Page excerpt>
Letting Sleeping Ducks Lie: Supreme Court Looks Under The Bed But Finds No Shareholder Oppression

Legal Area: Corporate Law

Economic conditions are challenging. As often happens during downward business cycles, strong business relationships are fraying and minority partners, often investors, are finding themselves shut out. This means that there is an increased focus on shareholder oppression proceedings and derivative actions, including those which are drawing media attention. We are seeing increasing numbers of disaffected parties exploring legal avenues to wrestle back their rights.

In this piece, we consider the recent high profile Sleeping Duck litigation which involved startups, investors and clearly misaligned expectations. This case demonstrates what can happen when a business relationship sours, the steps available to a disaffected party and the factors the Court will look at in seeking to preserve rights and untangle the web.

Dataset extract>
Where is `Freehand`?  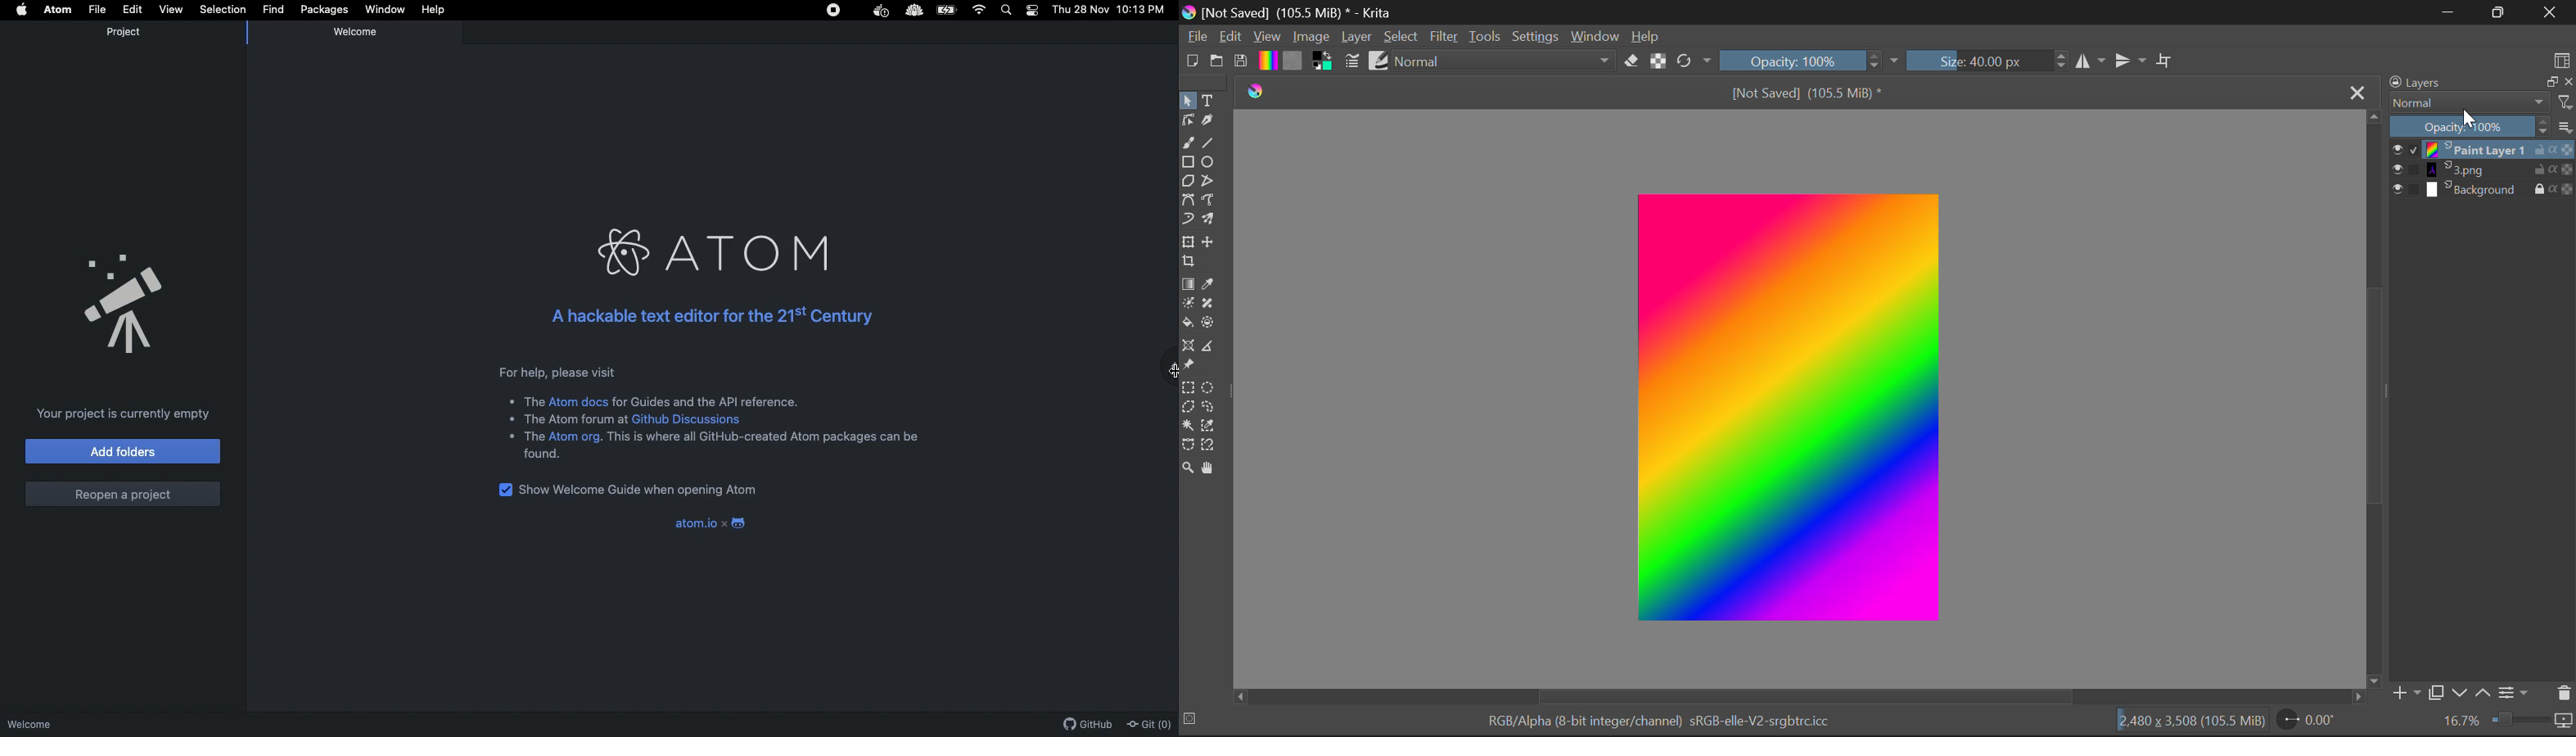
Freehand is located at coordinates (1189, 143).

==

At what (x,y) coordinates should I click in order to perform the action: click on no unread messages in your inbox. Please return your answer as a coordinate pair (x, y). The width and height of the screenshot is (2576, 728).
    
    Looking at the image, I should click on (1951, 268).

==

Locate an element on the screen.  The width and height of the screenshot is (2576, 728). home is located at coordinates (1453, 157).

Aim of the task>
Return the passage of the shareholder oppression article from "Economic conditions are" up to and including "untangle the web.", copied word for word. The records stand apart from the shareholder oppression article.

Correct response>
Economic conditions are challenging. As often happens during downward business cycles, strong business relationships are fraying and minority partners, often investors, are finding themselves shut out. This means that there is an increased focus on shareholder oppression proceedings and derivative actions, including those which are drawing media attention. We are seeing increasing numbers of disaffected parties exploring legal avenues to wrestle back their rights.

In this piece, we consider the recent high profile Sleeping Duck litigation which involved startups, investors and clearly misaligned expectations. This case demonstrates what can happen when a business relationship sours, the steps available to a disaffected party and the factors the Court will look at in seeking to preserve rights and untangle the web.